Reproduce the opening lines of the records exactly, up to and including the line in which "Task: Open the Retailer" occurs.

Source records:

+++++

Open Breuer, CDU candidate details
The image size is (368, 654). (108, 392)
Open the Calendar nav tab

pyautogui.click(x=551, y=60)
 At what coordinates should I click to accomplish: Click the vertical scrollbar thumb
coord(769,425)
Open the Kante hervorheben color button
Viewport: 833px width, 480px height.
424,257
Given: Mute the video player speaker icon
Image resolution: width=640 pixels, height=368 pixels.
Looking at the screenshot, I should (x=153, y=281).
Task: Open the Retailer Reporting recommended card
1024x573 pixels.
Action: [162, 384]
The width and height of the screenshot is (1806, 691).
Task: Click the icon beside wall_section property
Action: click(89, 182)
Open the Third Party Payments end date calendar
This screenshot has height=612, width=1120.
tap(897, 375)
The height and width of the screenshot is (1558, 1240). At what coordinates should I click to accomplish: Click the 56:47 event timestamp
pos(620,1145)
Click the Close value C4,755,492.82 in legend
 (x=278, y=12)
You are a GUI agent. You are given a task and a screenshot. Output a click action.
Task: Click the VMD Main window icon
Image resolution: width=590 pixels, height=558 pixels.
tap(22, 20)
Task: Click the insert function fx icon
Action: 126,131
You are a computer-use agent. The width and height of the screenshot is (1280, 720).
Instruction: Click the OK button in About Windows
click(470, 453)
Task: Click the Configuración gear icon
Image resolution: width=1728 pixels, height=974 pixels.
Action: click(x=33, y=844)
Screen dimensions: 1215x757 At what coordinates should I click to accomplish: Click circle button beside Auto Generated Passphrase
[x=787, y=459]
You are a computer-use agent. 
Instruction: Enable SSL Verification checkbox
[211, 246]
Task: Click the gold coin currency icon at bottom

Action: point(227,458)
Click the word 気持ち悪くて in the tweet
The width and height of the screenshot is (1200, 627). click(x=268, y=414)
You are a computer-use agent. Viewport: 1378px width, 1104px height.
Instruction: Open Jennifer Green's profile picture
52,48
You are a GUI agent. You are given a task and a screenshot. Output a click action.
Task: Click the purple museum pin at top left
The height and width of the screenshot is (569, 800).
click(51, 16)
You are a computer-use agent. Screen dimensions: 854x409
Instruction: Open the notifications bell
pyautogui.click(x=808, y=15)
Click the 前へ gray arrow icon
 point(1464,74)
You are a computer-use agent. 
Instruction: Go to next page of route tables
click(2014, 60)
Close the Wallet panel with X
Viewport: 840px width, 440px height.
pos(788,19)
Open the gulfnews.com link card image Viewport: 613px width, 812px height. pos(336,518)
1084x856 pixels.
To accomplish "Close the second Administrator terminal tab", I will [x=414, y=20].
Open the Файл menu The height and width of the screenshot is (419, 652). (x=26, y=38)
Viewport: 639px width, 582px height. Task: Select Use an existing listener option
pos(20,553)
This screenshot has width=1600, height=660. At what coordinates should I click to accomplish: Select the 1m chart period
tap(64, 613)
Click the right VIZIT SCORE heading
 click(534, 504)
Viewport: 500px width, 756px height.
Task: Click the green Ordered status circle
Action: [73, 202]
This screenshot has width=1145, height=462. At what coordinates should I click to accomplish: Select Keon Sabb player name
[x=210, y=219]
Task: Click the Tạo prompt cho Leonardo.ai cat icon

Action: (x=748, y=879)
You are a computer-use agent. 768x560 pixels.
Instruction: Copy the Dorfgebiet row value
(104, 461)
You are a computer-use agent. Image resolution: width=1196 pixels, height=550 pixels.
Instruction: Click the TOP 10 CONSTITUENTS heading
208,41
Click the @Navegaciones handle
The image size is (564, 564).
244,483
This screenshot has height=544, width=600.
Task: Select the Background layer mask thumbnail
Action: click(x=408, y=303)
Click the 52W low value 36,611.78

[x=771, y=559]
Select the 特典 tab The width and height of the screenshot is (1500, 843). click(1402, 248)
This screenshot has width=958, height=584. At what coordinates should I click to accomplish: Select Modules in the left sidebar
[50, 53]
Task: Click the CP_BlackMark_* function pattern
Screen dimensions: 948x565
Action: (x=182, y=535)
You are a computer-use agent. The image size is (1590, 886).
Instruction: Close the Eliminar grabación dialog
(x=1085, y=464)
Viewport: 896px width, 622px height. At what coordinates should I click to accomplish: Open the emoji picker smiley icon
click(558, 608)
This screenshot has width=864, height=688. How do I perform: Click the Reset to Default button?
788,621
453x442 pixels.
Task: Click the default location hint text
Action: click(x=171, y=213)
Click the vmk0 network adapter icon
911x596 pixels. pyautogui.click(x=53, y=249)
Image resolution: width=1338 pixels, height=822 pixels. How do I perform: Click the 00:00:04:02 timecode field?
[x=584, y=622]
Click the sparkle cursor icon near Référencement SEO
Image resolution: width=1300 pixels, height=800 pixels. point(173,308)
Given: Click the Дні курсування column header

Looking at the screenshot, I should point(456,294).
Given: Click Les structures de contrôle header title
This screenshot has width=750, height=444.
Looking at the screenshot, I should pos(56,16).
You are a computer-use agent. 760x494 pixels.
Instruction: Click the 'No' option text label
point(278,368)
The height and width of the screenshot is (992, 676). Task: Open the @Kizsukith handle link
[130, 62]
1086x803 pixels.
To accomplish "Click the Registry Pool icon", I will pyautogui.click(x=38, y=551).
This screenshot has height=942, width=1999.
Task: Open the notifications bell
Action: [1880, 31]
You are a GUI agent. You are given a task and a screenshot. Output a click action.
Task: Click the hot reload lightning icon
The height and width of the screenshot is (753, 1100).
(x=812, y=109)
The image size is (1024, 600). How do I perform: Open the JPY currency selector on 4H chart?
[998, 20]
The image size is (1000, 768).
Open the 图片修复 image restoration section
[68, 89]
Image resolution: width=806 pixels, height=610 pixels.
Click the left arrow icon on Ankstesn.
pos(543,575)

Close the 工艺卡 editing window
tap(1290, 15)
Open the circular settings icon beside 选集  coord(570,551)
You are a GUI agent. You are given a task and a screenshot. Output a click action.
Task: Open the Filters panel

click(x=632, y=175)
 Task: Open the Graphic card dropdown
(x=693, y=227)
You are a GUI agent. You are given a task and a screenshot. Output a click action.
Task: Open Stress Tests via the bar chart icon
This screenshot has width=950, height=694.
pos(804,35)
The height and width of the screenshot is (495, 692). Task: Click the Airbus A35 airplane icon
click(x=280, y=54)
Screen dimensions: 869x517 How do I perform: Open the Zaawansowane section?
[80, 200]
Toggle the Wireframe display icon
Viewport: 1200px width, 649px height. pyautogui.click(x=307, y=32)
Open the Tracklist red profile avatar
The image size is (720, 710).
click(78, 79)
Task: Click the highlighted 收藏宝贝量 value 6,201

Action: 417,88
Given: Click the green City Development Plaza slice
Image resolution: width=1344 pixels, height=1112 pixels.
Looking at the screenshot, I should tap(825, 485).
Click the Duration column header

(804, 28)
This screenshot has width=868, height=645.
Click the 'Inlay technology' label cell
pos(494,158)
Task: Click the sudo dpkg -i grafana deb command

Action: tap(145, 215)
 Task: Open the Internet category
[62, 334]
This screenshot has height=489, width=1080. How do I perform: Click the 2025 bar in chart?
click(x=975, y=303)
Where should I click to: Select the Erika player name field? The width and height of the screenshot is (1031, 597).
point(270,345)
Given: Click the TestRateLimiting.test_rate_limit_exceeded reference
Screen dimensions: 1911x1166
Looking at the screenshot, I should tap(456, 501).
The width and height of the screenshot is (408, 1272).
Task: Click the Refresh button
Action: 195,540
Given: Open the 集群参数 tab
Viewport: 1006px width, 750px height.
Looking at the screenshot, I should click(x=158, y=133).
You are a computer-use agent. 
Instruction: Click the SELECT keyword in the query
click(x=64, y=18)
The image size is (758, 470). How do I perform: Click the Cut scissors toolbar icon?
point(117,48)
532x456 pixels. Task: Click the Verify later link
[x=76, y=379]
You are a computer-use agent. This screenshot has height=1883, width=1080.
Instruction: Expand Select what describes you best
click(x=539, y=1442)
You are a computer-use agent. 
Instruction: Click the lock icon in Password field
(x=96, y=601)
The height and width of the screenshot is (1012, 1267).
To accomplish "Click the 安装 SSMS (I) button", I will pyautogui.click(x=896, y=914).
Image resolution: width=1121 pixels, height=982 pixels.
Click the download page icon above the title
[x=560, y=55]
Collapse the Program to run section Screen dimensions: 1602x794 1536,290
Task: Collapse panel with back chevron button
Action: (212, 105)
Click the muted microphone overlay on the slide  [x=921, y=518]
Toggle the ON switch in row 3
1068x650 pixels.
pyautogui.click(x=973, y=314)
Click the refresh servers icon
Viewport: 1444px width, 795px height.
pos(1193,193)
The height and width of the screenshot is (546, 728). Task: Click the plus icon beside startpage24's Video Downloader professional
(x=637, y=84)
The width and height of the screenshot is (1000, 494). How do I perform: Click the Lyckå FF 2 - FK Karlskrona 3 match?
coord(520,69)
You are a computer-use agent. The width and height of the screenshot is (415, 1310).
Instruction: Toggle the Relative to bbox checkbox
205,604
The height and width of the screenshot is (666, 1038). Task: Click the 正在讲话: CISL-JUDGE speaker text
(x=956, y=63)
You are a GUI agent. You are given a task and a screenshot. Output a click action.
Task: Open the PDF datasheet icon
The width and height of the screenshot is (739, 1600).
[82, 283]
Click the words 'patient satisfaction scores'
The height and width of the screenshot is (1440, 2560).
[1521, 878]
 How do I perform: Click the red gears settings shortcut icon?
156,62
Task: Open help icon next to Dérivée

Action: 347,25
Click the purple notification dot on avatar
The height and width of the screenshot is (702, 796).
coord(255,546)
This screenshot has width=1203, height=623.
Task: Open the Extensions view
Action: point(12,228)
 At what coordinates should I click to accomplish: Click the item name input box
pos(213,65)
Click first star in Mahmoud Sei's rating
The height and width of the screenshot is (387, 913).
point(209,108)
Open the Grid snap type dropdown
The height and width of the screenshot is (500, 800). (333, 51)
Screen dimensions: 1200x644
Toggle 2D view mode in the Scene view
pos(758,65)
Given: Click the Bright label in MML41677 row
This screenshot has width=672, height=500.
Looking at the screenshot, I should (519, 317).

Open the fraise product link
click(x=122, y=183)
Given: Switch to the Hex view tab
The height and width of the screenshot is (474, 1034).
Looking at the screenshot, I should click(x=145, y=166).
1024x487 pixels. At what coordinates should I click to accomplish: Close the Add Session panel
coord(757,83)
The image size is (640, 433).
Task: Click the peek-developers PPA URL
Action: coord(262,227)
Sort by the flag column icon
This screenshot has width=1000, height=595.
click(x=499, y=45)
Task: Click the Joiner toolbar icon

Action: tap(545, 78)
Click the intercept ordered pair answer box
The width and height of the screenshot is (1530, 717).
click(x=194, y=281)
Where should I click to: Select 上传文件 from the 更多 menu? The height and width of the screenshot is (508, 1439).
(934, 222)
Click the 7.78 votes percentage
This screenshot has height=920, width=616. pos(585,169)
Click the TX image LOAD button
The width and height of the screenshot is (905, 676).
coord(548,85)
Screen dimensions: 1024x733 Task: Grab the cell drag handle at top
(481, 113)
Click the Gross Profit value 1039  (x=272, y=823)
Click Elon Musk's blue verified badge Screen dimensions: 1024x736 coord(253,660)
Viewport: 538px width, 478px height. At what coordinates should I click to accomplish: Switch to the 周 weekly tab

+++++

Response:
Open Breuer, CDU candidate details
The image size is (368, 654). (108, 392)
Open the Calendar nav tab

pyautogui.click(x=551, y=60)
 At what coordinates should I click to accomplish: Click the vertical scrollbar thumb
coord(769,425)
Open the Kante hervorheben color button
Viewport: 833px width, 480px height.
424,257
Given: Mute the video player speaker icon
Image resolution: width=640 pixels, height=368 pixels.
Looking at the screenshot, I should (x=153, y=281).
Task: Open the Retailer Reporting recommended card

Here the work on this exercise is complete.